§ **Required work**
Some lines in the entries contain the word "height". Copy all of them.

:::::

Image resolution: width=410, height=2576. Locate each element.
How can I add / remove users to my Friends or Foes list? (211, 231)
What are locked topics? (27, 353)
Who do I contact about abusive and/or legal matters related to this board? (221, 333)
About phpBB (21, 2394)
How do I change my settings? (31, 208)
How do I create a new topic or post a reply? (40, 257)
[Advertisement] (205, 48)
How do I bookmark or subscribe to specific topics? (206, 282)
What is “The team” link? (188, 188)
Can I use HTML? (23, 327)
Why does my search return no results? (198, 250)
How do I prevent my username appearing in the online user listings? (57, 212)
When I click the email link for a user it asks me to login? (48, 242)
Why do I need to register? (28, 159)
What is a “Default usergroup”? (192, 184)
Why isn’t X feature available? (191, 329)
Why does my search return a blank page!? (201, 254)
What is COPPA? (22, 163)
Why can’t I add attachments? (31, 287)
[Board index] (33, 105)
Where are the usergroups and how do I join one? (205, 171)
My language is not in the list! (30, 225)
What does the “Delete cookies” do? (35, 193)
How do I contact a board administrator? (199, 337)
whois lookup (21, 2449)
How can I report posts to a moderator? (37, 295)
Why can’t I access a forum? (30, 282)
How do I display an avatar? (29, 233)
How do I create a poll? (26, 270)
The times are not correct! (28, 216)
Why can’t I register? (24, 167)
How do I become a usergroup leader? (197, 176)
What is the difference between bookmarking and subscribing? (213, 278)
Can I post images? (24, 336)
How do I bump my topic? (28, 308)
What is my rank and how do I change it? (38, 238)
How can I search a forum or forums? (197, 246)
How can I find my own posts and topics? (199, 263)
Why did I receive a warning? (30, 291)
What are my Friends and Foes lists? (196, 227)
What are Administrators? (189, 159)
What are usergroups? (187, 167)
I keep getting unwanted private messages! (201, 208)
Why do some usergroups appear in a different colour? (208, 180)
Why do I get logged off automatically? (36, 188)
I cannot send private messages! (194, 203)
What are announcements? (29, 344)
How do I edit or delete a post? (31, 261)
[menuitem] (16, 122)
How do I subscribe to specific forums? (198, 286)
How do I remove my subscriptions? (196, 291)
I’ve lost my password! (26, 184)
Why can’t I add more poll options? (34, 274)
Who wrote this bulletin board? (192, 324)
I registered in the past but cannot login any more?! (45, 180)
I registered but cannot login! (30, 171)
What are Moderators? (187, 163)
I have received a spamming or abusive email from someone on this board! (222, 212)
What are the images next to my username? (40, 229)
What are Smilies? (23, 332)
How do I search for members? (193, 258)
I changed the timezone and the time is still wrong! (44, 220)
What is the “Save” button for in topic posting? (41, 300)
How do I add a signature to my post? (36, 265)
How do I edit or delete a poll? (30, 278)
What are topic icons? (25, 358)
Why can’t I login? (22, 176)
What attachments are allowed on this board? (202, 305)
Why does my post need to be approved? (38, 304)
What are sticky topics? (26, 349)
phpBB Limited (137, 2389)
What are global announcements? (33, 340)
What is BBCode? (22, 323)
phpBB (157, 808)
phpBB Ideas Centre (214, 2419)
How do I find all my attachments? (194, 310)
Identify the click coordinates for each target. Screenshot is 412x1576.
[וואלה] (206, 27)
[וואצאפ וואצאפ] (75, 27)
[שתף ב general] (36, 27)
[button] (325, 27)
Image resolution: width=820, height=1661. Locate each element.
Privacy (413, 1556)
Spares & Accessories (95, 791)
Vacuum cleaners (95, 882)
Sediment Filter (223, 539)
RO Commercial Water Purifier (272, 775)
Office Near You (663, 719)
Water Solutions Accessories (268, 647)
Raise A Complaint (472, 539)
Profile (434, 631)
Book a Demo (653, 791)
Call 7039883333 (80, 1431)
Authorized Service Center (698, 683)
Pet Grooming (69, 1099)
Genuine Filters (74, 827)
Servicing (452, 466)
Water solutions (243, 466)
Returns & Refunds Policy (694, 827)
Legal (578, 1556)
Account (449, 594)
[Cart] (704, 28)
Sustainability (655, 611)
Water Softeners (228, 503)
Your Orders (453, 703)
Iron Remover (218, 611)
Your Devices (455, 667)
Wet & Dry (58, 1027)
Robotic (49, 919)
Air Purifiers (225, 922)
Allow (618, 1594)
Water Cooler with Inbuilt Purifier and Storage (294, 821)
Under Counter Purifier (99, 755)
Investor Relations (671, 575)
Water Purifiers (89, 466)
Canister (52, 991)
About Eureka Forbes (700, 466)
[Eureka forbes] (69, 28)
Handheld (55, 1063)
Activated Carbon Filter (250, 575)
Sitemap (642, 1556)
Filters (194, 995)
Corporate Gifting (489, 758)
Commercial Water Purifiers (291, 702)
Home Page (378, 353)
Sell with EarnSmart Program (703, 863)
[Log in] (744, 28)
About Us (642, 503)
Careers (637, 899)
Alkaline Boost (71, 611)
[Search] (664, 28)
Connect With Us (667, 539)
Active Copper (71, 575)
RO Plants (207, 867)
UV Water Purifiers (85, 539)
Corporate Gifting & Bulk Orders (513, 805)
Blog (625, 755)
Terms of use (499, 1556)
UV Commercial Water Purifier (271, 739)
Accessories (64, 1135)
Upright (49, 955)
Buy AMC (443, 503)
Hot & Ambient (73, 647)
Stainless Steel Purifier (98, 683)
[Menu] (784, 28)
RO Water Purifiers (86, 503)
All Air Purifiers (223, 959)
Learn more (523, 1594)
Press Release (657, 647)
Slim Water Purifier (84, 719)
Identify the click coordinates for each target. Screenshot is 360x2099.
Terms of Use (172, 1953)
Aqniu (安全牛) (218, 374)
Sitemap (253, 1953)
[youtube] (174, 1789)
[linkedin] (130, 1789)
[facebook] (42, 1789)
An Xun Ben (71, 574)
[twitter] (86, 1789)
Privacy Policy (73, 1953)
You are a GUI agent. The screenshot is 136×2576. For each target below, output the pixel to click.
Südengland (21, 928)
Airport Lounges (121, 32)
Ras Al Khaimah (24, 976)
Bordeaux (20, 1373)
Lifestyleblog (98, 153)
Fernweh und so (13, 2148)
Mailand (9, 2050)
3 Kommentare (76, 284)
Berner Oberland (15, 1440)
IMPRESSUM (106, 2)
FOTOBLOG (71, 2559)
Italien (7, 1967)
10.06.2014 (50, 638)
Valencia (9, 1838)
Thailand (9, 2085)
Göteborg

:::::

§ **Expected answer**
Image resolution: width=410, height=2576. Locate each element.
Image resolution: width=820, height=1661. Locate each element.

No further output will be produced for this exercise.